Malaria parasite invasion of the human erythrocyte
The malaria parasite invasion motor and the regulation of actin polymerisation
For the majority of their lifecycle malaria parasites live and replicate within the human erythrocytes, where they cause all of the pathological symptoms associated with malaria disease. Invasion of the human red blood cell is essential to their development. This active process is driven entirely by the parasite using a unique actin-myosin motor. The motor is housed in the parasite pellicle and linked extra-cellularly to the host cell via secreted adhesins on the parasite surface. The power for motility comes from the force of myosin treading along actin filaments, driving the associated complex rearwards, propelling the parasite into the cell.

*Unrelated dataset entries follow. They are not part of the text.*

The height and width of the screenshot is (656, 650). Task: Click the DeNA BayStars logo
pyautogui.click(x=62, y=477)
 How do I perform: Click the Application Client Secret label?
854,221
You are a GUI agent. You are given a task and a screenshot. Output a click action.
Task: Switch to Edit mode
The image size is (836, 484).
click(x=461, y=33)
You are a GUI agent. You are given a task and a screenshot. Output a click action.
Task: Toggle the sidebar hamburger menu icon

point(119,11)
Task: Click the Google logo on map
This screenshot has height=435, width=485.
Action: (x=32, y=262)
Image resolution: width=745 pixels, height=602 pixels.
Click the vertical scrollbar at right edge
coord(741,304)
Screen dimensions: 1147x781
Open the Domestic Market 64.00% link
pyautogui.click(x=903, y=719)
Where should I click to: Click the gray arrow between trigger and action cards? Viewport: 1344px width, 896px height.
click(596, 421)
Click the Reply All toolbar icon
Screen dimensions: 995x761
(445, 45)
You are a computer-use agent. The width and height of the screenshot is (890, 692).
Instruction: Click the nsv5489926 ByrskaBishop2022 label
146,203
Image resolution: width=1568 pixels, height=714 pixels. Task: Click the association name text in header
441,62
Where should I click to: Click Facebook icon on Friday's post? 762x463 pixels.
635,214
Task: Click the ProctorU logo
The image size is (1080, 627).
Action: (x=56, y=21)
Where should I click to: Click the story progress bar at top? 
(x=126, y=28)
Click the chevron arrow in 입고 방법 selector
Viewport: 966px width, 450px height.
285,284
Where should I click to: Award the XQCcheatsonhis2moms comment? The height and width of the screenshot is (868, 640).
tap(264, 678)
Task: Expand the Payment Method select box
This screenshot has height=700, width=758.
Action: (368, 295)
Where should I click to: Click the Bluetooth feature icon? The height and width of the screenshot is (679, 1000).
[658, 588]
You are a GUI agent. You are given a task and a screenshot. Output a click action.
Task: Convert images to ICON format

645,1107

According to this model, actin filaments function as a ‘molecular clutch’ engaging the motor for active invasion. Because the merozoite - the blood stage malaria parasite - invades in a single motion without additional movement, it is the ideal system to study the role of the invasion motor and the underlying mechanics of host-cell invasion in the absence of general gliding motility. To this end we are using cell imaging to piece together the spatio-temporal localisation of the key players of invasion, from actin through to the secreted adhesins (in particular MTRAP) to understand the different stages of invasion in the human malaria parasite Plasmodium falciparum. A significant part of this work is being undertaken in collaboration with the laboratory of Professor Alan Cowman at the Walter and Eliza Hall Institute and Dr Stuart Ralph at Bio21.